Showing posts with label Reitveld. Show all posts
Showing posts with label Reitveld. Show all posts

Monday, 30 September 2019

Can the Free Energy Principle be made ecological? (Bruineberg et al, 2018)

Everyone loves Friston's free energy principle (FEP), and everyone wants it for their own. Not everyone can have it, though (well, at least not if it's going to mean anything) and so there's a spirited fight about who's theory it best fits in the literature. 

Bruineberg, Kiverstein & Rietveld (2018) argue two points in an effort to win the fight for the good guys. First, they want to show that inferential, representational takes on the FEP end up in an unworkable place. Second, they want to show that an ecological/enactivist analysis works much better. Overall I think they take a solid swing at both, so it will be interesting to see the responses this sparks. Here I want to review their arguments.

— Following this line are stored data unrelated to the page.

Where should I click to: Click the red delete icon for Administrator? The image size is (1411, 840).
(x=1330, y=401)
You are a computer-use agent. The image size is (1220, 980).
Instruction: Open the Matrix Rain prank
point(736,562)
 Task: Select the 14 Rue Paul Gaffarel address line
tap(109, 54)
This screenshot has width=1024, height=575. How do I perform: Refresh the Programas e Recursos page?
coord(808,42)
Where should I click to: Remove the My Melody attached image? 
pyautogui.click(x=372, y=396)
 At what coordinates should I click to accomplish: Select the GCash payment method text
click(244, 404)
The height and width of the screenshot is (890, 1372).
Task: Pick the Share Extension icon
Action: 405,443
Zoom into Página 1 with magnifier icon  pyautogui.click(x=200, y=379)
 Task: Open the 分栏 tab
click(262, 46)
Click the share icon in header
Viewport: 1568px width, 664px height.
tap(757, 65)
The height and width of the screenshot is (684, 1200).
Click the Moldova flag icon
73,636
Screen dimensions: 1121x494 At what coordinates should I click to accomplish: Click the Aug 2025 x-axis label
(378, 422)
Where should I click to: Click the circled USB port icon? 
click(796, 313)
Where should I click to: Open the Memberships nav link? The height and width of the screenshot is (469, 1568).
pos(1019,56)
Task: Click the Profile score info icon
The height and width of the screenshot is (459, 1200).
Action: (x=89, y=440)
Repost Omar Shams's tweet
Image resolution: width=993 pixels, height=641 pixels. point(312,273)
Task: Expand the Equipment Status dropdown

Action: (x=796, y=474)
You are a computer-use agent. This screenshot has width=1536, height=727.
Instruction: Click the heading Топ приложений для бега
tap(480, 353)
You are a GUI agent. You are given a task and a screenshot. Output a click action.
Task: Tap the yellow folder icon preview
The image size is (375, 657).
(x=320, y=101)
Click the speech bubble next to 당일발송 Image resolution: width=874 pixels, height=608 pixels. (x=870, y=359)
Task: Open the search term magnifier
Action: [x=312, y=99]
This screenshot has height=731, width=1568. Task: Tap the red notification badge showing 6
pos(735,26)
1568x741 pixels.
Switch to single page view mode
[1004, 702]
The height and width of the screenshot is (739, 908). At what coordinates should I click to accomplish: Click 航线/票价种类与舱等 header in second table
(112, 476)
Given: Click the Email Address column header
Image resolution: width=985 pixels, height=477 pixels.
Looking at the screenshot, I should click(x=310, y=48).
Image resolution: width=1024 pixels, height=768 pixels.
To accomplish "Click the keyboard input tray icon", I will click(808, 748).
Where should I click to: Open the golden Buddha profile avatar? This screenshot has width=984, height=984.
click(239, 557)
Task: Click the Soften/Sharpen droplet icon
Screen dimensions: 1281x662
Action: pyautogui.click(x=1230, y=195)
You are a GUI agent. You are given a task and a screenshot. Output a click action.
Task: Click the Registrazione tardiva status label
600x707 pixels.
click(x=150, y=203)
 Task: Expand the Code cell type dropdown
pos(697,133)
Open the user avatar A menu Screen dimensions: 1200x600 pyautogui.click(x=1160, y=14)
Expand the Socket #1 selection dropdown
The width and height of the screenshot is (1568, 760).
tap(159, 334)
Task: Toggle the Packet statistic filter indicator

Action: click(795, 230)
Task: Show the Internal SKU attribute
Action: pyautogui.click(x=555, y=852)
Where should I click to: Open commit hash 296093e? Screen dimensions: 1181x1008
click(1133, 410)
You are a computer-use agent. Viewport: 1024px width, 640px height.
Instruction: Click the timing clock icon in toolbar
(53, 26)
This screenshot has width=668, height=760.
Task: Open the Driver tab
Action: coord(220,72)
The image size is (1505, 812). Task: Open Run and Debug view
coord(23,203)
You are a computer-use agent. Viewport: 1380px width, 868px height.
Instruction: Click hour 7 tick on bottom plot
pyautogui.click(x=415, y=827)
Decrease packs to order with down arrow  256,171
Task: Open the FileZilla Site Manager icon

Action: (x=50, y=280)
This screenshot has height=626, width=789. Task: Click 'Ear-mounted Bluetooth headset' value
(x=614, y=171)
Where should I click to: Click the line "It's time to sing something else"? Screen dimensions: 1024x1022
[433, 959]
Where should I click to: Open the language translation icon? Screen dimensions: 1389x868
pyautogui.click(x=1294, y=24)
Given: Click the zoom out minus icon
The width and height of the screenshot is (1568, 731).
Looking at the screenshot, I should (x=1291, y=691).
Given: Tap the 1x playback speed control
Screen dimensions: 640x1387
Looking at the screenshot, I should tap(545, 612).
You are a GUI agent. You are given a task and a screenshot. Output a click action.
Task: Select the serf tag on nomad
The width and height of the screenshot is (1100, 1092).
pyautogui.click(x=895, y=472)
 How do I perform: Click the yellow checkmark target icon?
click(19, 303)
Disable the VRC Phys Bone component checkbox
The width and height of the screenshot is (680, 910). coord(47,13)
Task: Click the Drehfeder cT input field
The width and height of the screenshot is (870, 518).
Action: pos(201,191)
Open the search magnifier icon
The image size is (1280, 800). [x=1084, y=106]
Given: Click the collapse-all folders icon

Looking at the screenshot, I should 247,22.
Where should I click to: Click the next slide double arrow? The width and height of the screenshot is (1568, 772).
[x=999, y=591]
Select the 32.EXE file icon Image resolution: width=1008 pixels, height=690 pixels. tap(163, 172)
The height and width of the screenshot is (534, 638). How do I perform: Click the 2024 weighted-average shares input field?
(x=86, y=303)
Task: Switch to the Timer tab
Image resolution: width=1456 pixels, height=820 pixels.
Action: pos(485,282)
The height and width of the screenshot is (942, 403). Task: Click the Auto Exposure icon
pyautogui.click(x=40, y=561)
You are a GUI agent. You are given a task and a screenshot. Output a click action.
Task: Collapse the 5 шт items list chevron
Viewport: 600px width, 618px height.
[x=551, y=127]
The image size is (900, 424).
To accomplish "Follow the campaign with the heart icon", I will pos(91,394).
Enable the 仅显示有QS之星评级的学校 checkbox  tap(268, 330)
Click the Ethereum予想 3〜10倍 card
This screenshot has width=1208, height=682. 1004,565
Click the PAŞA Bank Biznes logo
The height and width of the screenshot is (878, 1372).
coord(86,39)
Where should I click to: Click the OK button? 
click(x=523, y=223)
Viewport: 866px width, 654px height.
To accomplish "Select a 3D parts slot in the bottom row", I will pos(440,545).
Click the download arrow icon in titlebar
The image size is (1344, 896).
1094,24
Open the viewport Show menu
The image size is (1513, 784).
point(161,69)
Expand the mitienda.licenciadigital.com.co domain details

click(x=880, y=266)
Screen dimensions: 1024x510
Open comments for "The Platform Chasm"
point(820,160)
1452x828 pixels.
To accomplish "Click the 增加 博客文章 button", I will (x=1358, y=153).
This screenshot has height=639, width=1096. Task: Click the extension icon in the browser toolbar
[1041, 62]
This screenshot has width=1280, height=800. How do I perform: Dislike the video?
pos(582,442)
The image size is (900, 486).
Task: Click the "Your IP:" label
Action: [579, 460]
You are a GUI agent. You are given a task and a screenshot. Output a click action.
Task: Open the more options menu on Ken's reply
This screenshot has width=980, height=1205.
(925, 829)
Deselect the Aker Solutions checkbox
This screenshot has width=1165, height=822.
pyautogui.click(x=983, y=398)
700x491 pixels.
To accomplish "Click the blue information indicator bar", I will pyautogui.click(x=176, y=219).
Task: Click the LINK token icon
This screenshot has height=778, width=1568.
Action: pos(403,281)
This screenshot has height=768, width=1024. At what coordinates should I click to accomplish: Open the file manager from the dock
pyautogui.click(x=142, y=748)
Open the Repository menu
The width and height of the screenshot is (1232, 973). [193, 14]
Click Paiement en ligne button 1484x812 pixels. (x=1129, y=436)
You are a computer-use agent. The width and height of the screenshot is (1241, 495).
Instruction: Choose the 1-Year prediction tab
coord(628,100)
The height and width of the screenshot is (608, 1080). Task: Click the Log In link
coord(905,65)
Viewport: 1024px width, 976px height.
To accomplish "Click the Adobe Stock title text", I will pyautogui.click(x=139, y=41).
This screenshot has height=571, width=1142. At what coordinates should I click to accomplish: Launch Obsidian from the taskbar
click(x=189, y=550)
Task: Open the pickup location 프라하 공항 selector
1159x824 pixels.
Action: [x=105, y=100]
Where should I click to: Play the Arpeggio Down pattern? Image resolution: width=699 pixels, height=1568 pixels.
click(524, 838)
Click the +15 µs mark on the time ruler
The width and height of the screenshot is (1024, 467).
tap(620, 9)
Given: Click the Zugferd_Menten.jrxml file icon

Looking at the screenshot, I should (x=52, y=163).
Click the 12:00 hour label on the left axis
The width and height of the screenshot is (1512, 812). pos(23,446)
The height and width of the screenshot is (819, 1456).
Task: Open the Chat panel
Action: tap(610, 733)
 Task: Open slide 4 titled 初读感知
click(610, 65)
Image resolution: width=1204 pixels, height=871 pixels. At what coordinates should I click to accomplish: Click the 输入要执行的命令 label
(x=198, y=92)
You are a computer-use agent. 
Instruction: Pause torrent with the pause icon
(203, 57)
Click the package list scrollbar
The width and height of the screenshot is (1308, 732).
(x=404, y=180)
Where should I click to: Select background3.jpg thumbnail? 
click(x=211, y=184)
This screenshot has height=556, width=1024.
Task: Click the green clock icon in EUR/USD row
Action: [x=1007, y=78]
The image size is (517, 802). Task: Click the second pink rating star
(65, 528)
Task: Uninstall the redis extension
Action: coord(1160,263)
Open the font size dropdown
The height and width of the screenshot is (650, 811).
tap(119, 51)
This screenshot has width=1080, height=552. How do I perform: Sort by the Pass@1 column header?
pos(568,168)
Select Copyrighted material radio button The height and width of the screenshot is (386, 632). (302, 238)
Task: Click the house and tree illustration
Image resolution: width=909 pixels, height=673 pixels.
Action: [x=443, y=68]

To unbury the lede, I like this paper a lot. It's really long and repetitive, but in here is an excellent ecological analysis of the free-energy principle that also works to explicitly rule out the competition. I am obviously biased, but their work pointing out the flaws of Hohwy's account all make good sense to me, not least because these flaws show up in all kinds of places in the representational ontology. Hohwy fails for the reason interface theory does, in my view, and it's nice to see separate analyses end up in the same place as me.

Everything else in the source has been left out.